_Listed records_
- - -

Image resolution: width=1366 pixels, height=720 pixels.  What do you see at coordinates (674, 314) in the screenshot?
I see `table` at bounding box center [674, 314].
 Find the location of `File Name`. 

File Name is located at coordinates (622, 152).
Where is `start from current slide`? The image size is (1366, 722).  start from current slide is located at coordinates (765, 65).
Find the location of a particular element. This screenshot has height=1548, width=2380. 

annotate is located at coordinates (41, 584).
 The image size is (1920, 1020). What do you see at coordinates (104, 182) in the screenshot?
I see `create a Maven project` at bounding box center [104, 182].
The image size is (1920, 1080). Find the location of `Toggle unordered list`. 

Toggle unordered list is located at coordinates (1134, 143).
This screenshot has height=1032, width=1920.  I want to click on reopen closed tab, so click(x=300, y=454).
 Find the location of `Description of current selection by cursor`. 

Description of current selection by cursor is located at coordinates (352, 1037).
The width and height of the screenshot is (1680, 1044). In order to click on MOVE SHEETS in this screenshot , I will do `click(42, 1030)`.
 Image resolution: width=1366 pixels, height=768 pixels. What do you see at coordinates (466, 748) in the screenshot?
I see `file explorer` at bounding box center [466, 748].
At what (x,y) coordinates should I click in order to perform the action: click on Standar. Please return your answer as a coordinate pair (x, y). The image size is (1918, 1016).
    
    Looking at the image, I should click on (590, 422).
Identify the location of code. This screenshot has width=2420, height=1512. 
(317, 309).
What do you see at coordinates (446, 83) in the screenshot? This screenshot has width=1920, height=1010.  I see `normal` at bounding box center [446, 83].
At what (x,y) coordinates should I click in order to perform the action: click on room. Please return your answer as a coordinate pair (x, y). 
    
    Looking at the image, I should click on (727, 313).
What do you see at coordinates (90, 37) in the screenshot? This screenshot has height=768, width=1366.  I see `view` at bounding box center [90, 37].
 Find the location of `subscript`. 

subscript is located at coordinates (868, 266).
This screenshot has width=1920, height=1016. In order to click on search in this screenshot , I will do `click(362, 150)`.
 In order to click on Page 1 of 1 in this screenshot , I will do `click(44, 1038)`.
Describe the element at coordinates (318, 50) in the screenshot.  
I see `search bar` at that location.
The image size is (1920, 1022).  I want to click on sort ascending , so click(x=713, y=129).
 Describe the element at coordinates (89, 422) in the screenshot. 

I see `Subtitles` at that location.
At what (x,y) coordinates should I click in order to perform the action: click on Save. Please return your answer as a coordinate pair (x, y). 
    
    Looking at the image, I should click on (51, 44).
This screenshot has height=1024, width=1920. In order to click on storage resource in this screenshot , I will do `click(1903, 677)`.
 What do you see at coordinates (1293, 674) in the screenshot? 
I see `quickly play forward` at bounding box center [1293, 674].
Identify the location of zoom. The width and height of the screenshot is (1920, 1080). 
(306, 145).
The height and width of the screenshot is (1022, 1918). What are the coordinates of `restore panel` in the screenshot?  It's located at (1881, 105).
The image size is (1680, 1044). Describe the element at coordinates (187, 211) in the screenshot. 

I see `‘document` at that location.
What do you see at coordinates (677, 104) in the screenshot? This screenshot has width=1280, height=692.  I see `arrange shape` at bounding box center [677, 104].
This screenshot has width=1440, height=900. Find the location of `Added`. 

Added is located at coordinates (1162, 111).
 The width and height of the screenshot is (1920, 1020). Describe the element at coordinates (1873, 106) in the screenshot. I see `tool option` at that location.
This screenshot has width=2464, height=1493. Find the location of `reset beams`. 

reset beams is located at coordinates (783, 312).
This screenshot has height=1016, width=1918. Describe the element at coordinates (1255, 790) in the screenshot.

- - -

_Objective_
Rewrite every line of the rows above as a Markdown table with two columns, "No." for a running line number and "Line" for the line itself. Leave out the blank lines.

_Written answer_
| No. | Line |
|---|---|
| 1 | Image resolution: width=1366 pixels, height=720 pixels.  What do you see at coordinates (674, 314) in the screenshot? |
| 2 | I see `table` at bounding box center [674, 314]. |
| 3 |  Find the location of `File Name`.  |
| 4 | File Name is located at coordinates (622, 152). |
| 5 | Where is `start from current slide`? The image size is (1366, 722).  start from current slide is located at coordinates (765, 65). |
| 6 | Find the location of a particular element. This screenshot has height=1548, width=2380.  |
| 7 | annotate is located at coordinates (41, 584). |
| 8 |  The image size is (1920, 1020). What do you see at coordinates (104, 182) in the screenshot? |
| 9 | I see `create a Maven project` at bounding box center [104, 182]. |
| 10 | The image size is (1920, 1080). Find the location of `Toggle unordered list`.  |
| 11 | Toggle unordered list is located at coordinates (1134, 143). |
| 12 | This screenshot has height=1032, width=1920.  I want to click on reopen closed tab, so click(x=300, y=454). |
| 13 |  Find the location of `Description of current selection by cursor`.  |
| 14 | Description of current selection by cursor is located at coordinates (352, 1037). |
| 15 | The width and height of the screenshot is (1680, 1044). In order to click on MOVE SHEETS in this screenshot , I will do `click(42, 1030)`. |
| 16 |  Image resolution: width=1366 pixels, height=768 pixels. What do you see at coordinates (466, 748) in the screenshot? |
| 17 | I see `file explorer` at bounding box center [466, 748]. |
| 18 | At what (x,y) coordinates should I click in order to perform the action: click on Standar. Please return your answer as a coordinate pair (x, y). The image size is (1918, 1016). |
| 19 |     Looking at the image, I should click on (590, 422). |
| 20 | Identify the location of code. This screenshot has width=2420, height=1512.  |
| 21 | (317, 309). |
| 22 | What do you see at coordinates (446, 83) in the screenshot? This screenshot has width=1920, height=1010.  I see `normal` at bounding box center [446, 83]. |
| 23 | At what (x,y) coordinates should I click in order to perform the action: click on room. Please return your answer as a coordinate pair (x, y).  |
| 24 |     Looking at the image, I should click on (727, 313). |
| 25 | What do you see at coordinates (90, 37) in the screenshot? This screenshot has height=768, width=1366.  I see `view` at bounding box center [90, 37]. |
| 26 |  Find the location of `subscript`.  |
| 27 | subscript is located at coordinates (868, 266). |
| 28 | This screenshot has width=1920, height=1016. In order to click on search in this screenshot , I will do `click(362, 150)`. |
| 29 |  In order to click on Page 1 of 1 in this screenshot , I will do `click(44, 1038)`. |
| 30 | Describe the element at coordinates (318, 50) in the screenshot.   |
| 31 | I see `search bar` at that location. |
| 32 | The image size is (1920, 1022).  I want to click on sort ascending , so click(x=713, y=129). |
| 33 |  Describe the element at coordinates (89, 422) in the screenshot.  |
| 34 | I see `Subtitles` at that location. |
| 35 | At what (x,y) coordinates should I click in order to perform the action: click on Save. Please return your answer as a coordinate pair (x, y).  |
| 36 |     Looking at the image, I should click on (51, 44). |
| 37 | This screenshot has height=1024, width=1920. In order to click on storage resource in this screenshot , I will do `click(1903, 677)`. |
| 38 |  What do you see at coordinates (1293, 674) in the screenshot?  |
| 39 | I see `quickly play forward` at bounding box center [1293, 674]. |
| 40 | Identify the location of zoom. The width and height of the screenshot is (1920, 1080).  |
| 41 | (306, 145). |
| 42 | The height and width of the screenshot is (1022, 1918). What are the coordinates of `restore panel` in the screenshot?  It's located at (1881, 105). |
| 43 | The image size is (1680, 1044). Describe the element at coordinates (187, 211) in the screenshot.  |
| 44 | I see `‘document` at that location. |
| 45 | What do you see at coordinates (677, 104) in the screenshot? This screenshot has width=1280, height=692.  I see `arrange shape` at bounding box center [677, 104]. |
| 46 | This screenshot has width=1440, height=900. Find the location of `Added`.  |
| 47 | Added is located at coordinates (1162, 111). |
| 48 |  The width and height of the screenshot is (1920, 1020). Describe the element at coordinates (1873, 106) in the screenshot. I see `tool option` at that location. |
| 49 | This screenshot has width=2464, height=1493. Find the location of `reset beams`.  |
| 50 | reset beams is located at coordinates (783, 312). |
| 51 | This screenshot has height=1016, width=1918. Describe the element at coordinates (1255, 790) in the screenshot. |